** Start **

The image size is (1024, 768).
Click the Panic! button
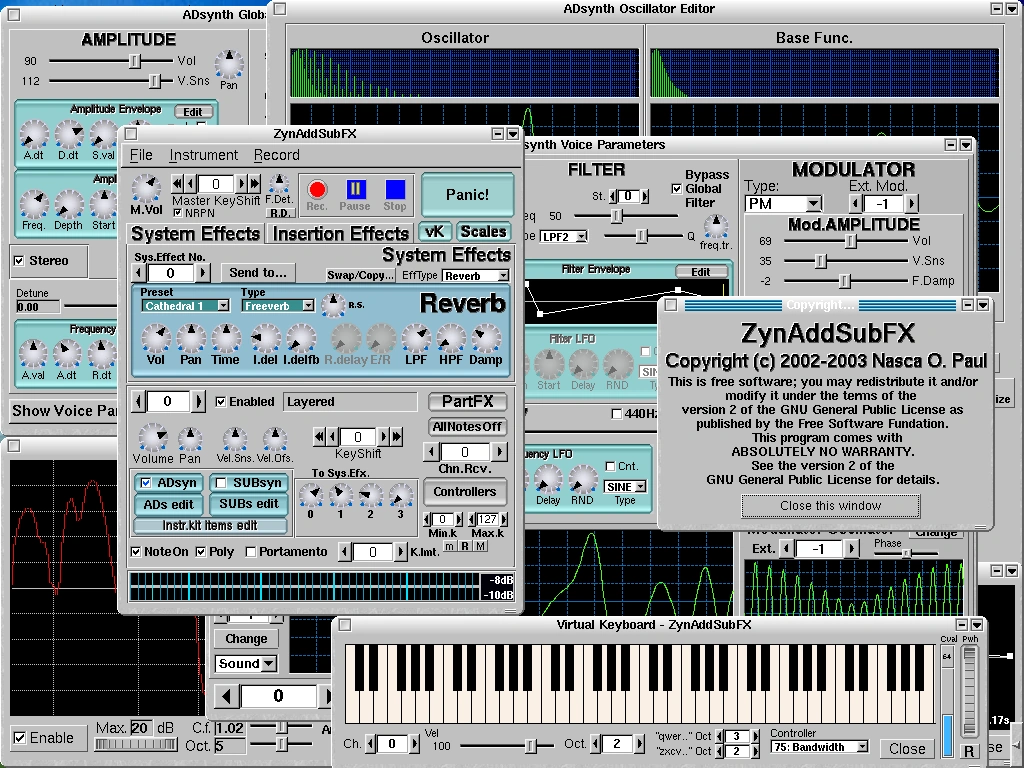pos(467,195)
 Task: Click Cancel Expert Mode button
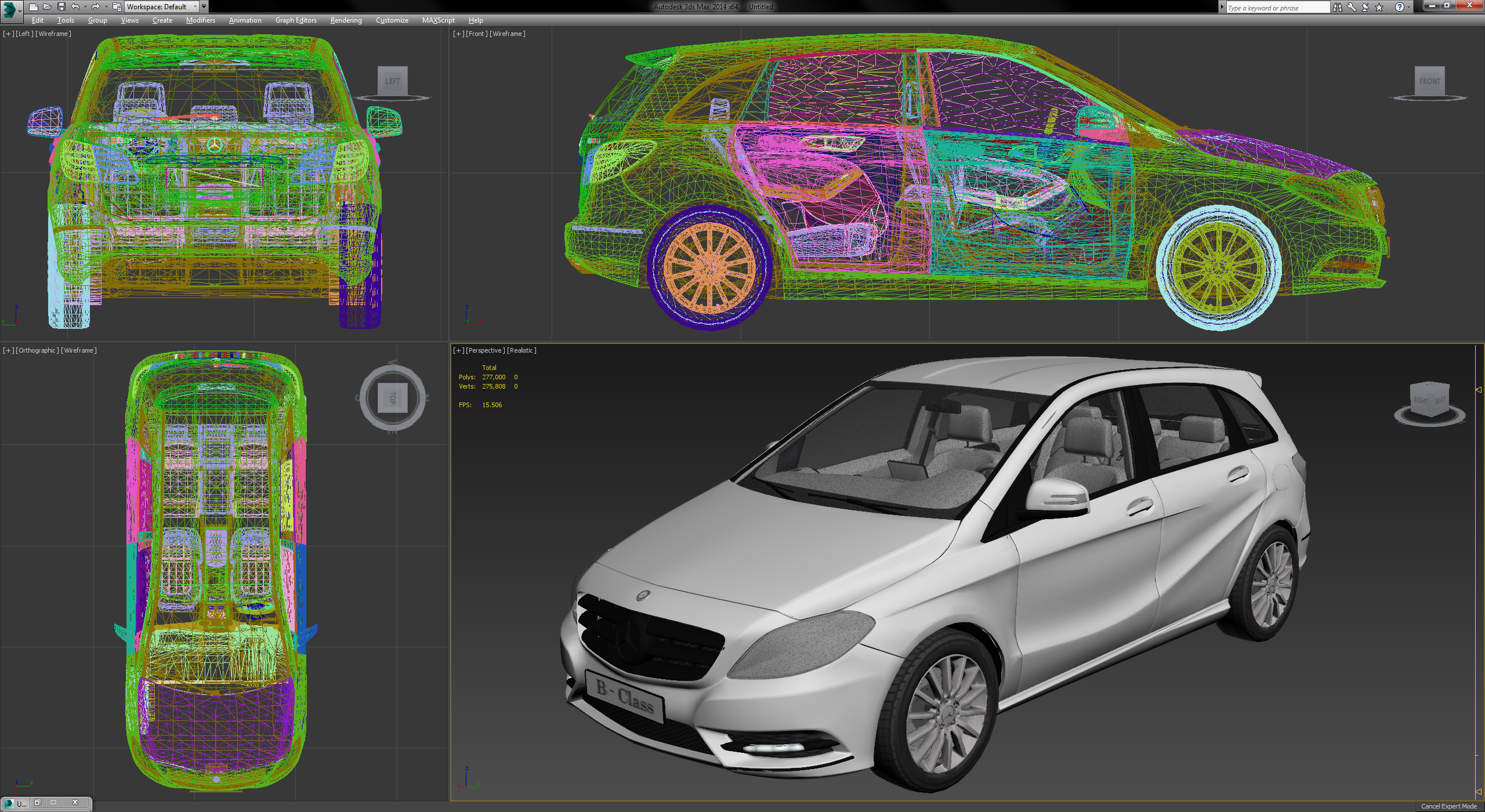click(1448, 806)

** End **

* Problem to work on *
Reproduce every line of the records above word for word, omitting the pictures.

* Solution to the exercise *
The image size is (1024, 768).
Click the Panic! button
pos(467,195)
 Task: Click Cancel Expert Mode button
click(1448, 806)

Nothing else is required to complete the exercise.